** Supplied material follows **
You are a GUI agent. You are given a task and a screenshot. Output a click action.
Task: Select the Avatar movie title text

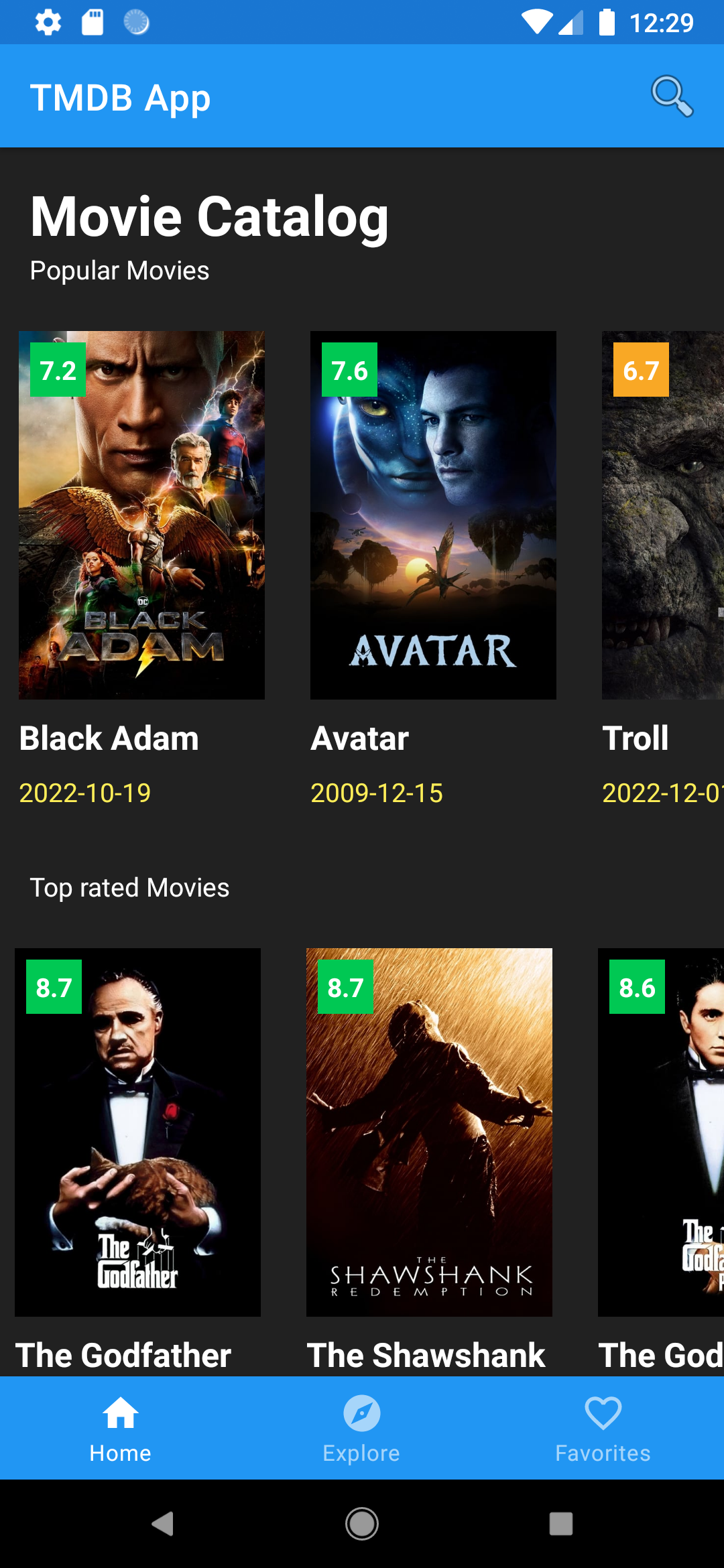pyautogui.click(x=359, y=738)
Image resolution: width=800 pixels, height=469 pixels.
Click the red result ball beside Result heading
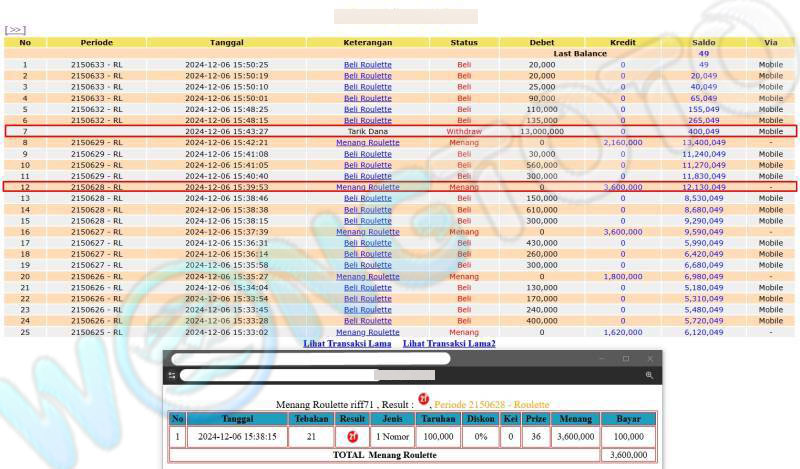424,400
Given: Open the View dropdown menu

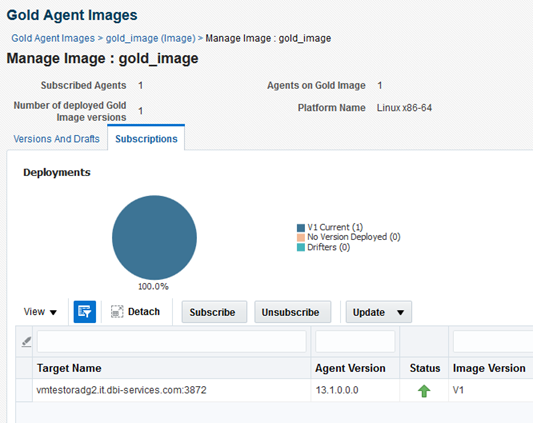Looking at the screenshot, I should 40,312.
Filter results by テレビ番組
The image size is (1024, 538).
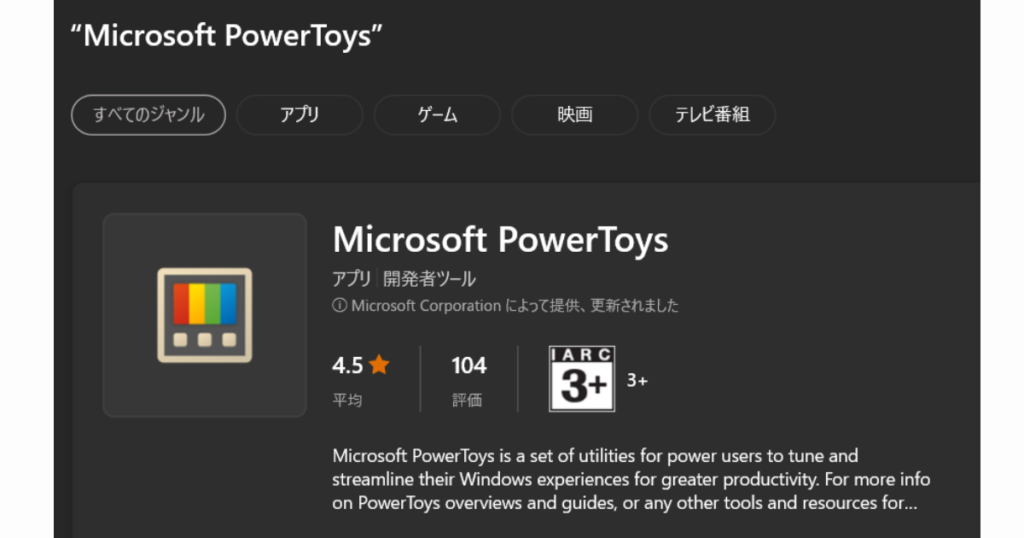tap(712, 115)
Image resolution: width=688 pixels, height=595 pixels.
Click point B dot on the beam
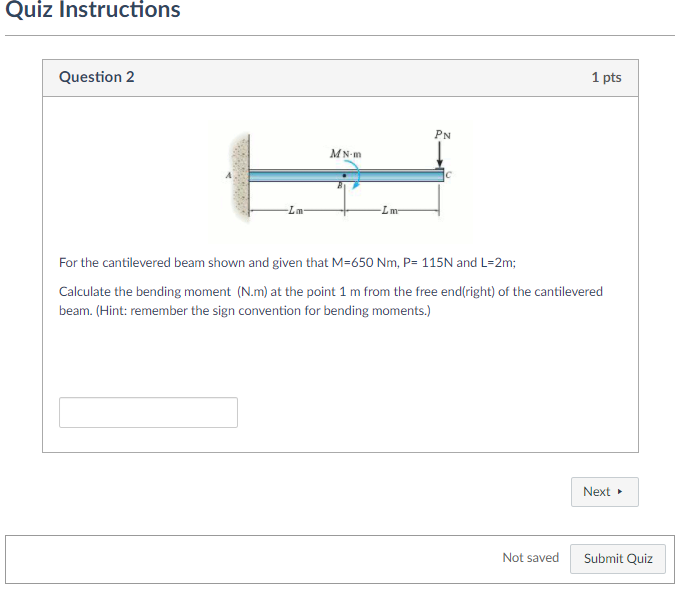click(344, 176)
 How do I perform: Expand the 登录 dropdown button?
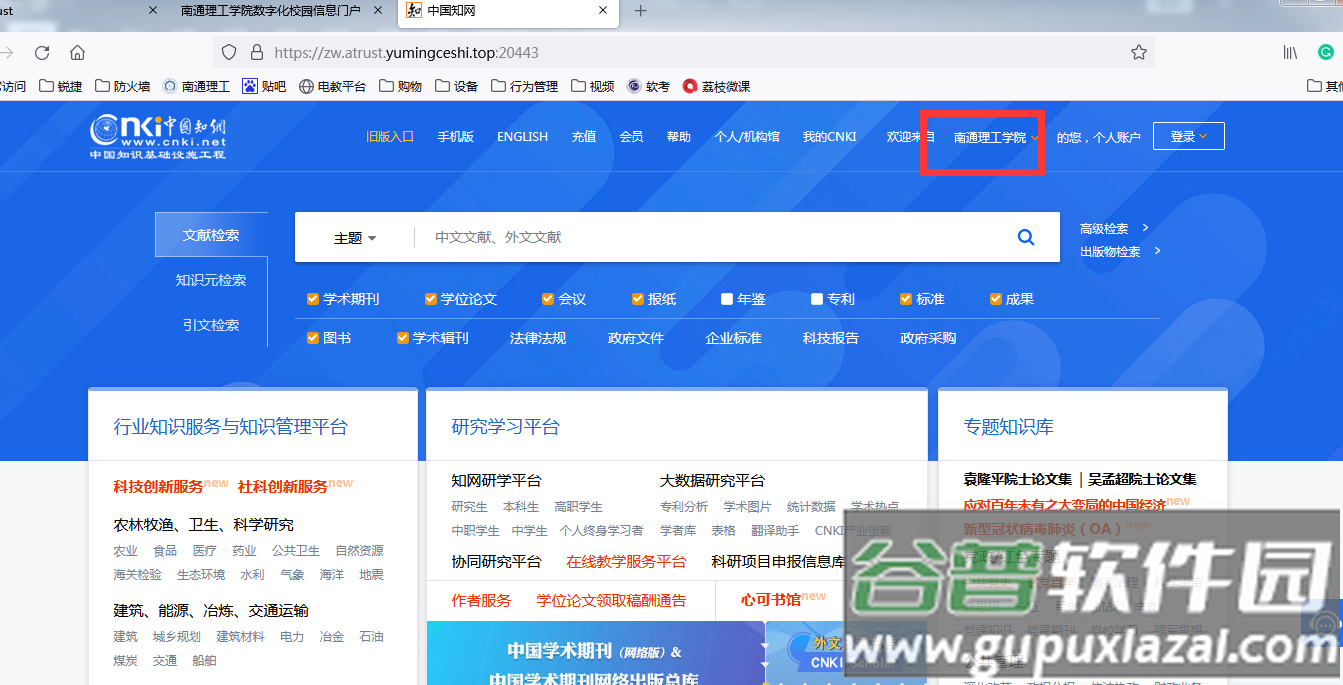pos(1188,137)
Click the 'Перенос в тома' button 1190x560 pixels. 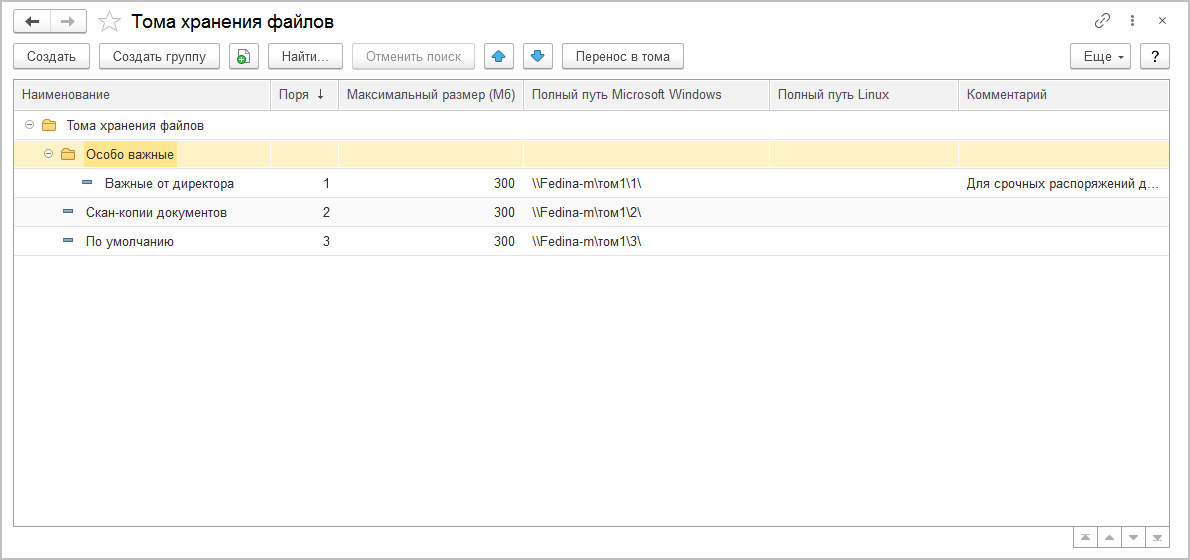point(622,57)
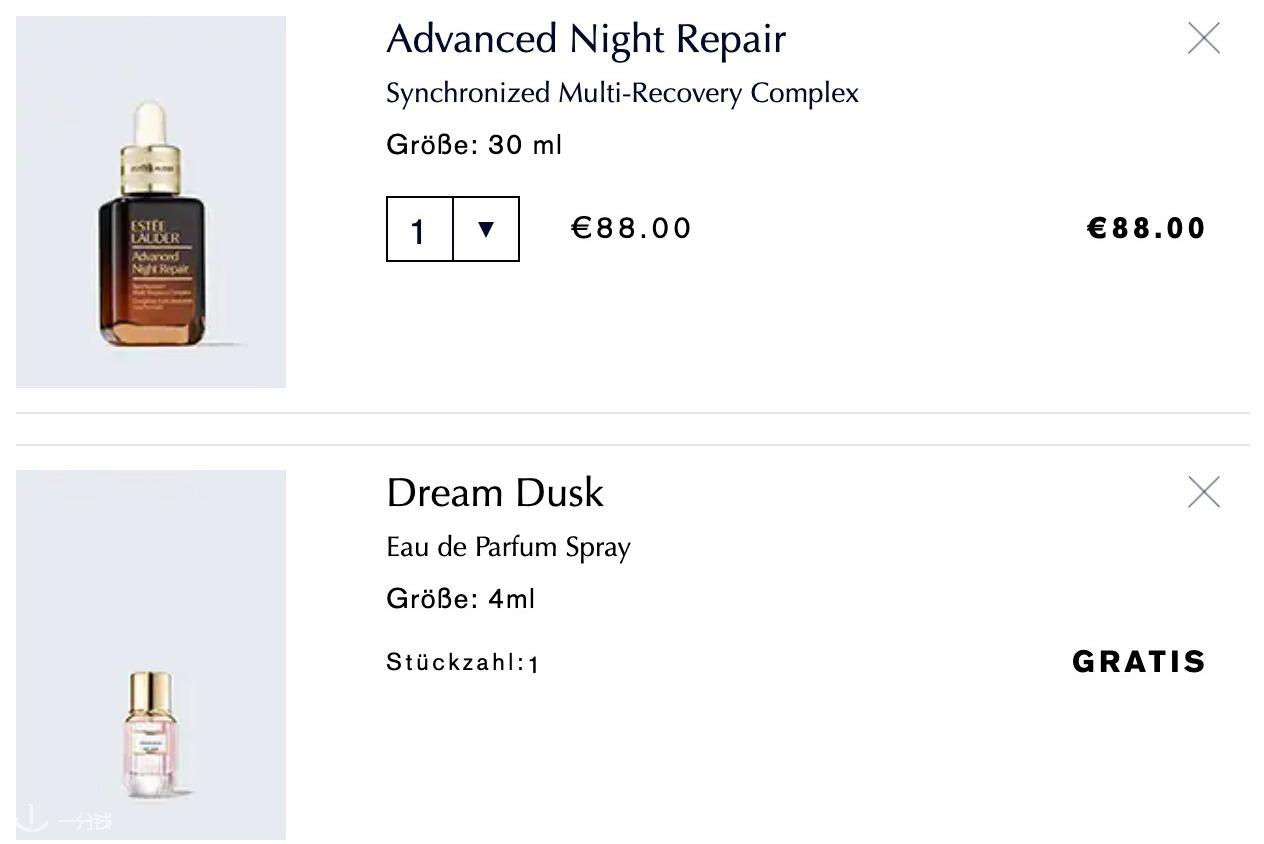Remove Dream Dusk sample with its X icon
Viewport: 1264px width, 844px height.
[1204, 492]
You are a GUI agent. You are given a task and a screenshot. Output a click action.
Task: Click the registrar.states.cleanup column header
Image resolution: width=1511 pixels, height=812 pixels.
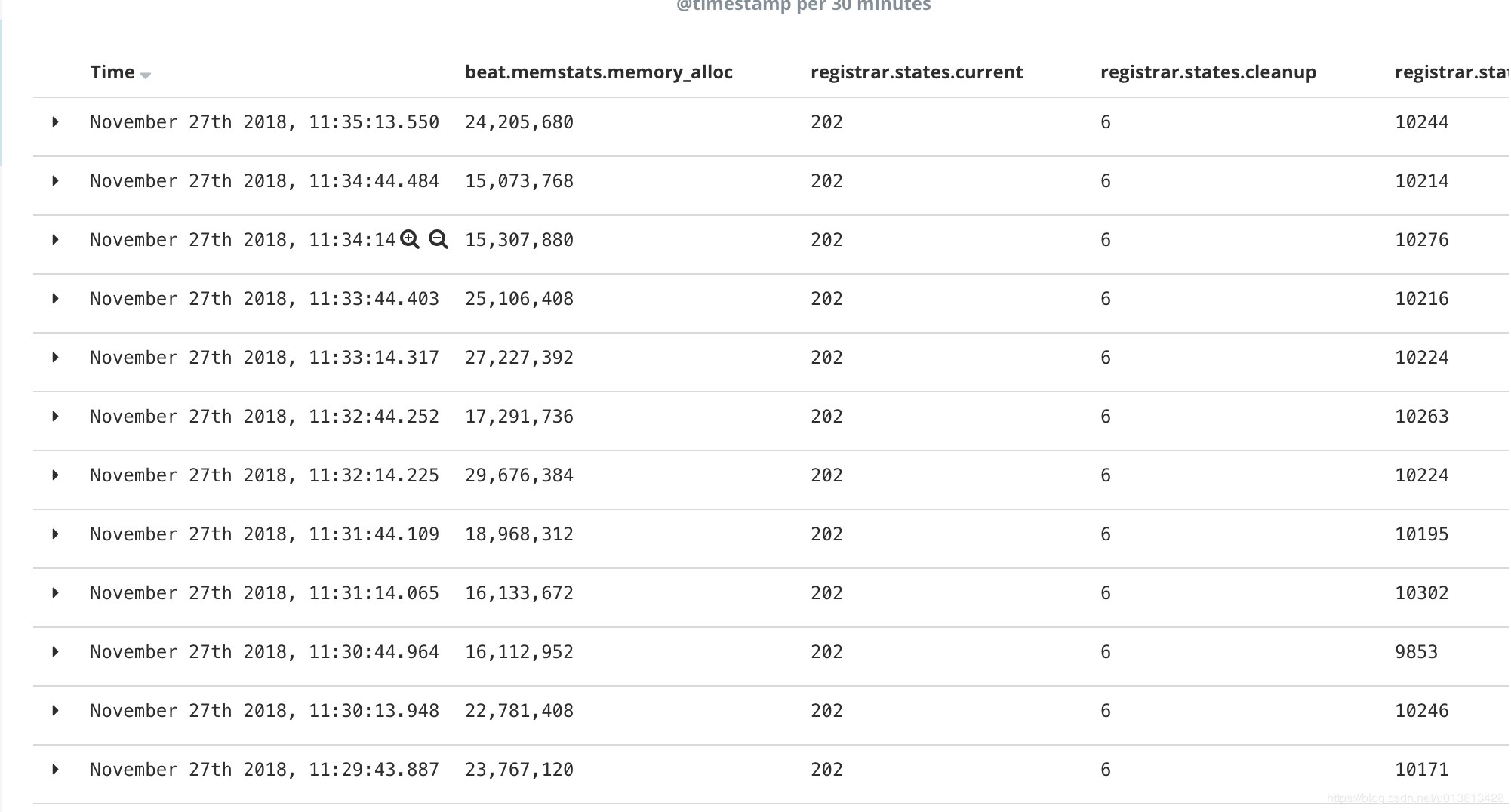(1208, 72)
** End of Supplied material **
### Exercise aim
Set down word for word every line from the line containing "Image resolution: width=1511" through the last line of the entries, and nothing more; no pictures.

### Problem solution
Image resolution: width=1511 pixels, height=812 pixels.
(1208, 72)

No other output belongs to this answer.